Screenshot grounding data
**********

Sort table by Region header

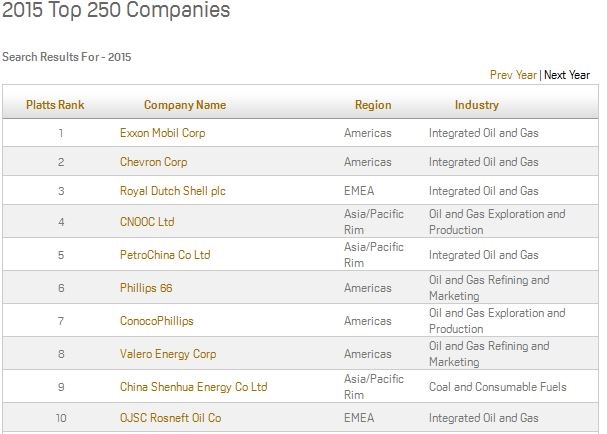coord(373,105)
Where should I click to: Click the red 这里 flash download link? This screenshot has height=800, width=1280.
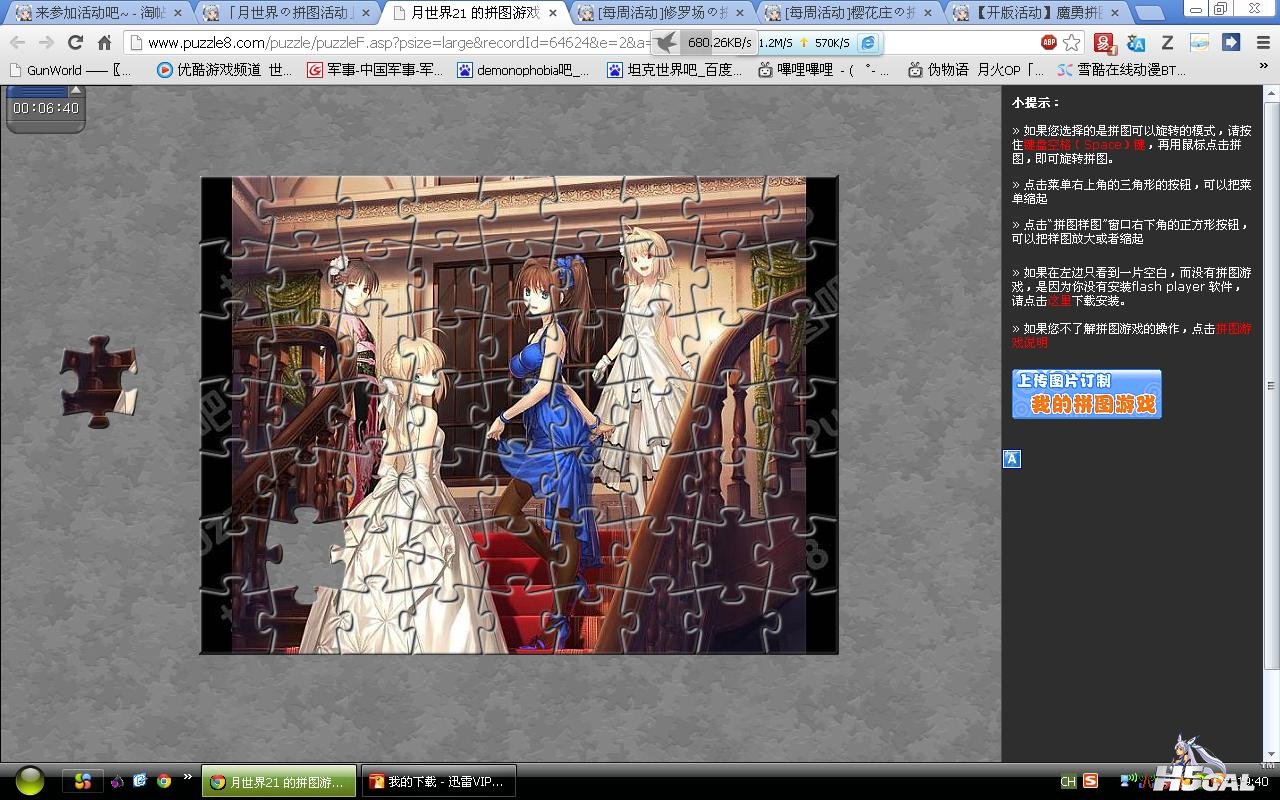[x=1059, y=301]
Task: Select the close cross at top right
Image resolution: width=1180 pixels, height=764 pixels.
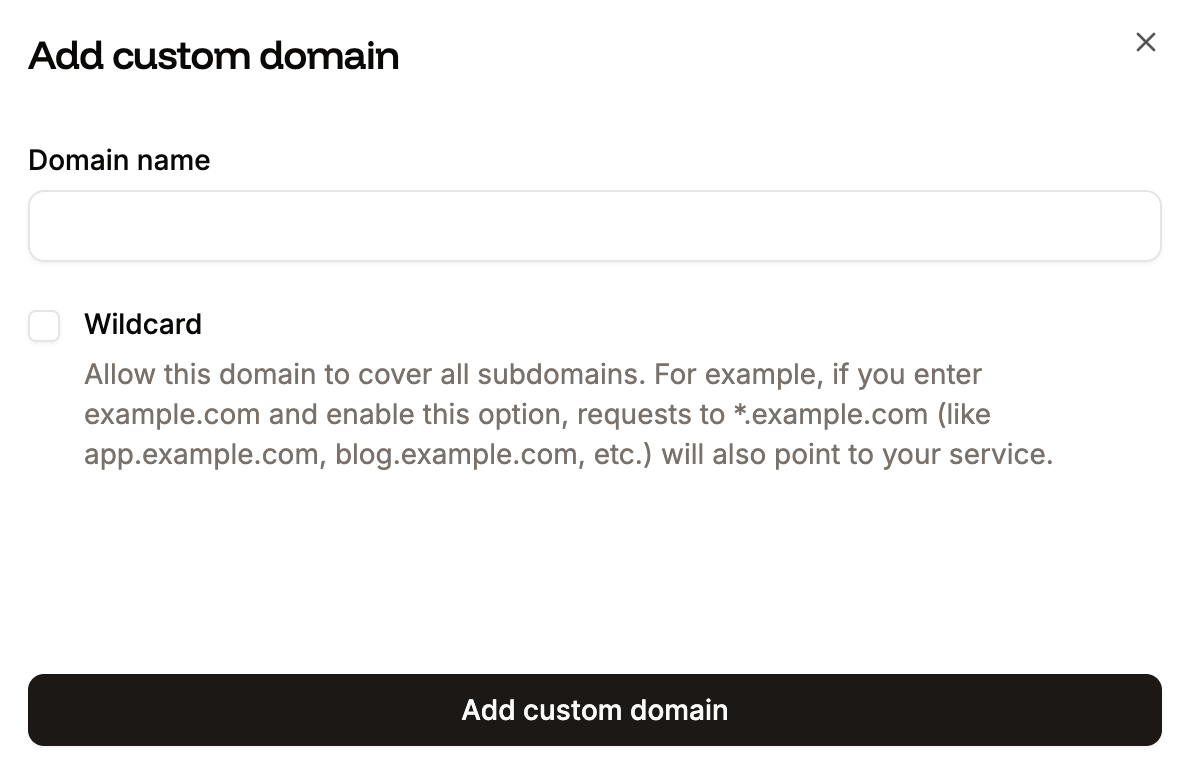Action: pos(1146,42)
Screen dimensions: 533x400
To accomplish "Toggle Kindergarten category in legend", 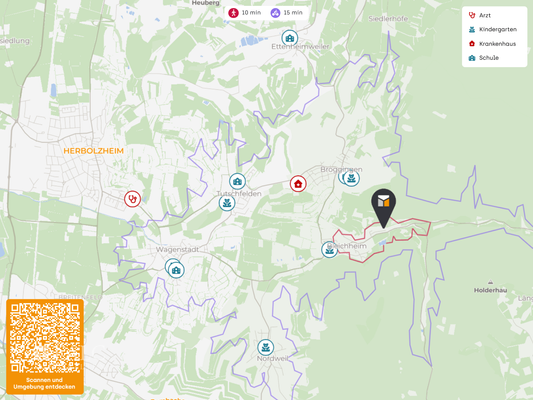I will pos(493,30).
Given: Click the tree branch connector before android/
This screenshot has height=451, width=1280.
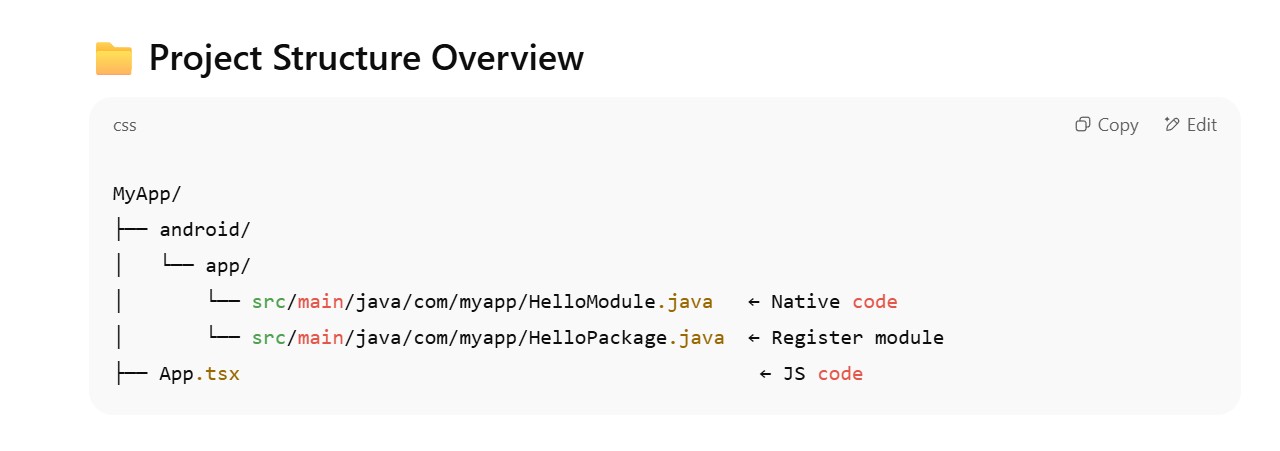Looking at the screenshot, I should [130, 230].
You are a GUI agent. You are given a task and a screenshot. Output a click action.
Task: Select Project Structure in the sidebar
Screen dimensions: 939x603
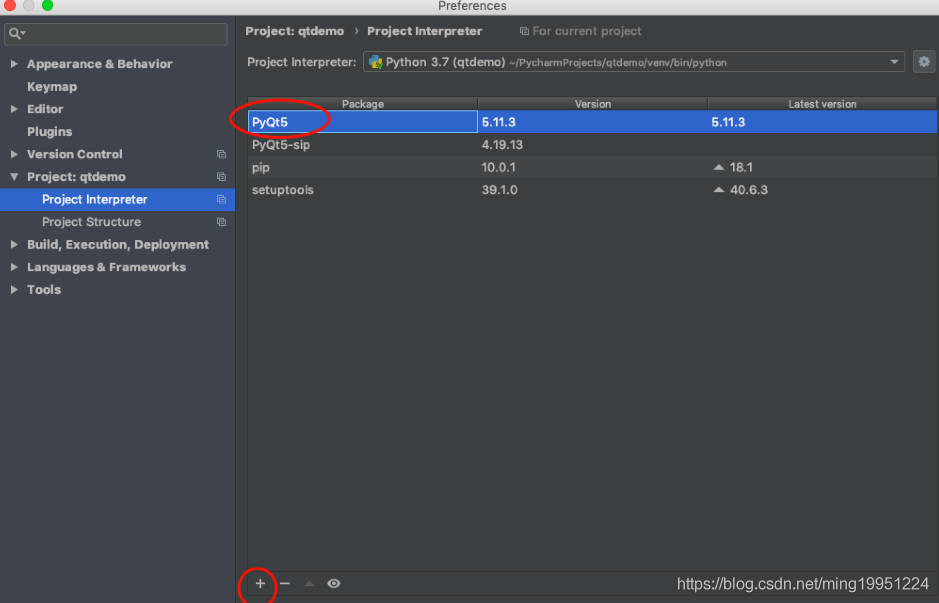tap(90, 222)

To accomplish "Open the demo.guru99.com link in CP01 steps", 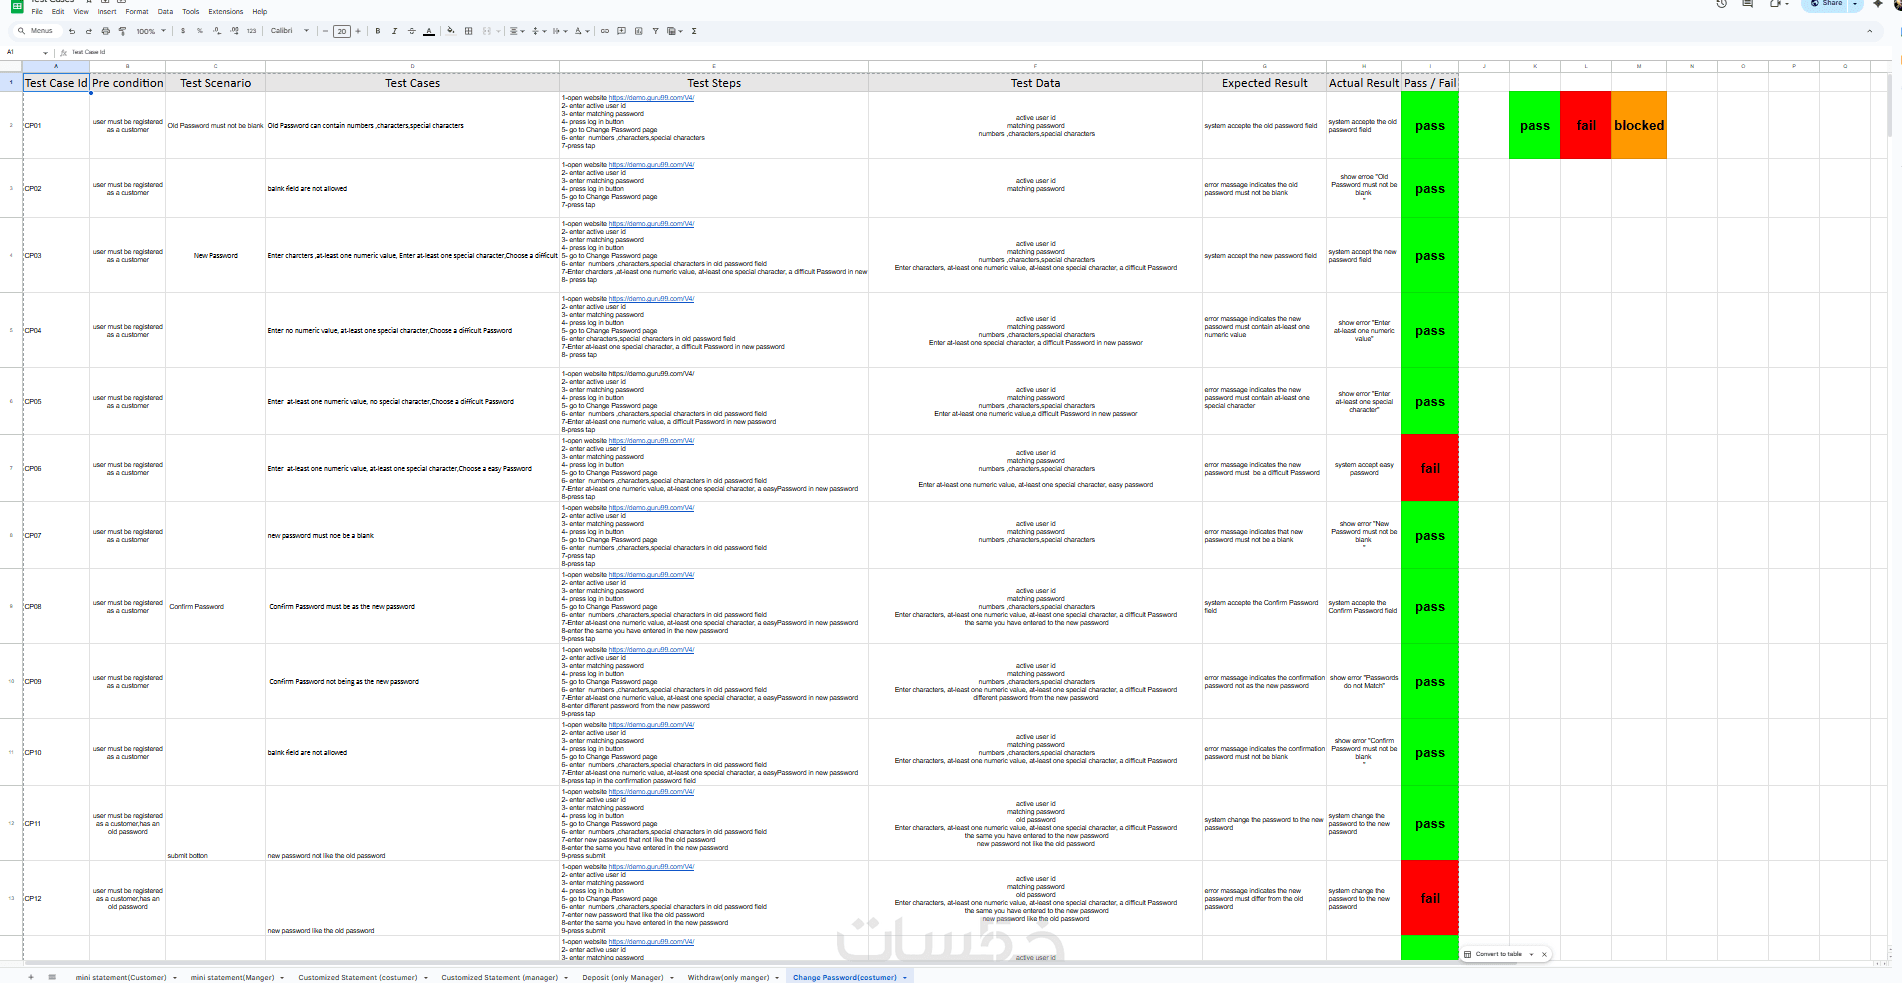I will tap(651, 98).
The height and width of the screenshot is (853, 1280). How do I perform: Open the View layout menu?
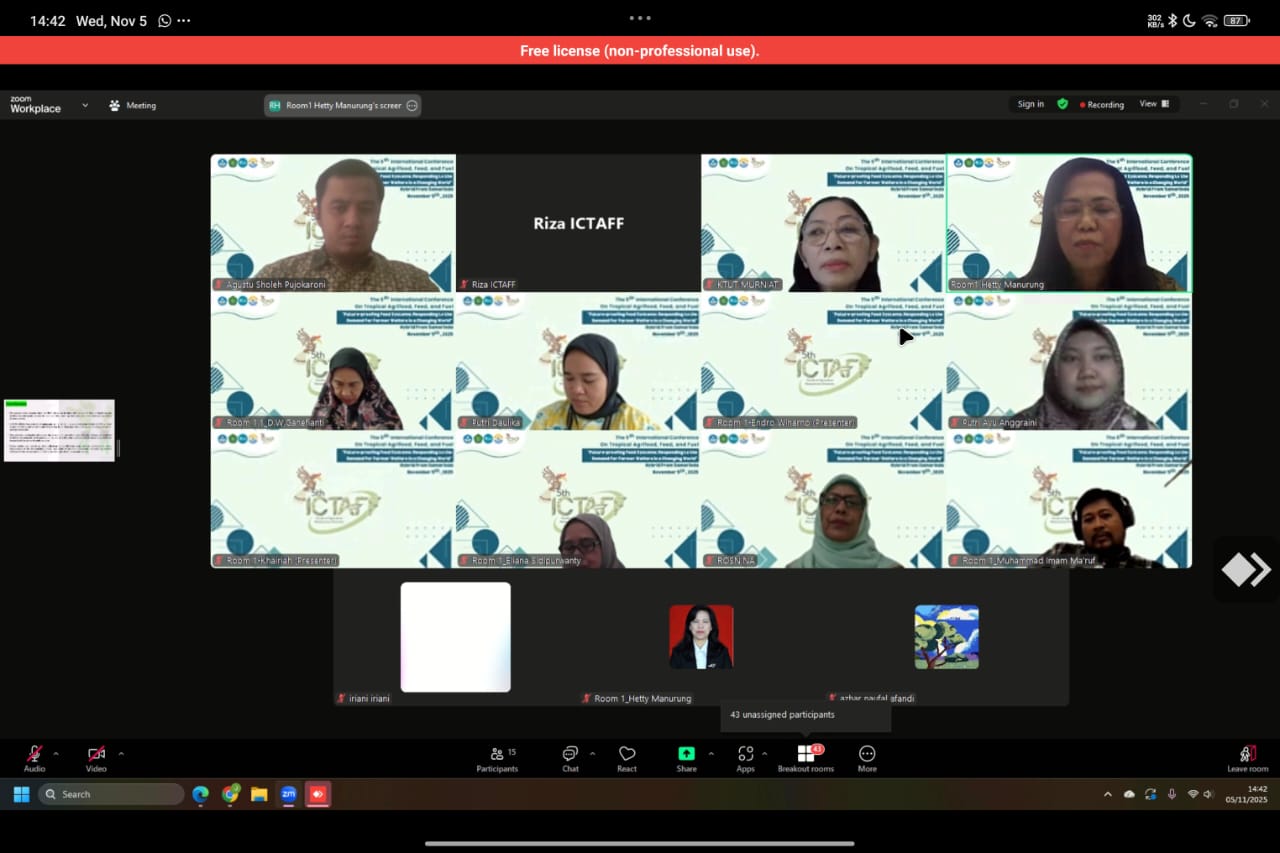point(1154,104)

**********

## Aim of the exercise
Counting only lines that contain the word "Select", how many are there in the records above? Give the number alone.

## Output of the exercise
2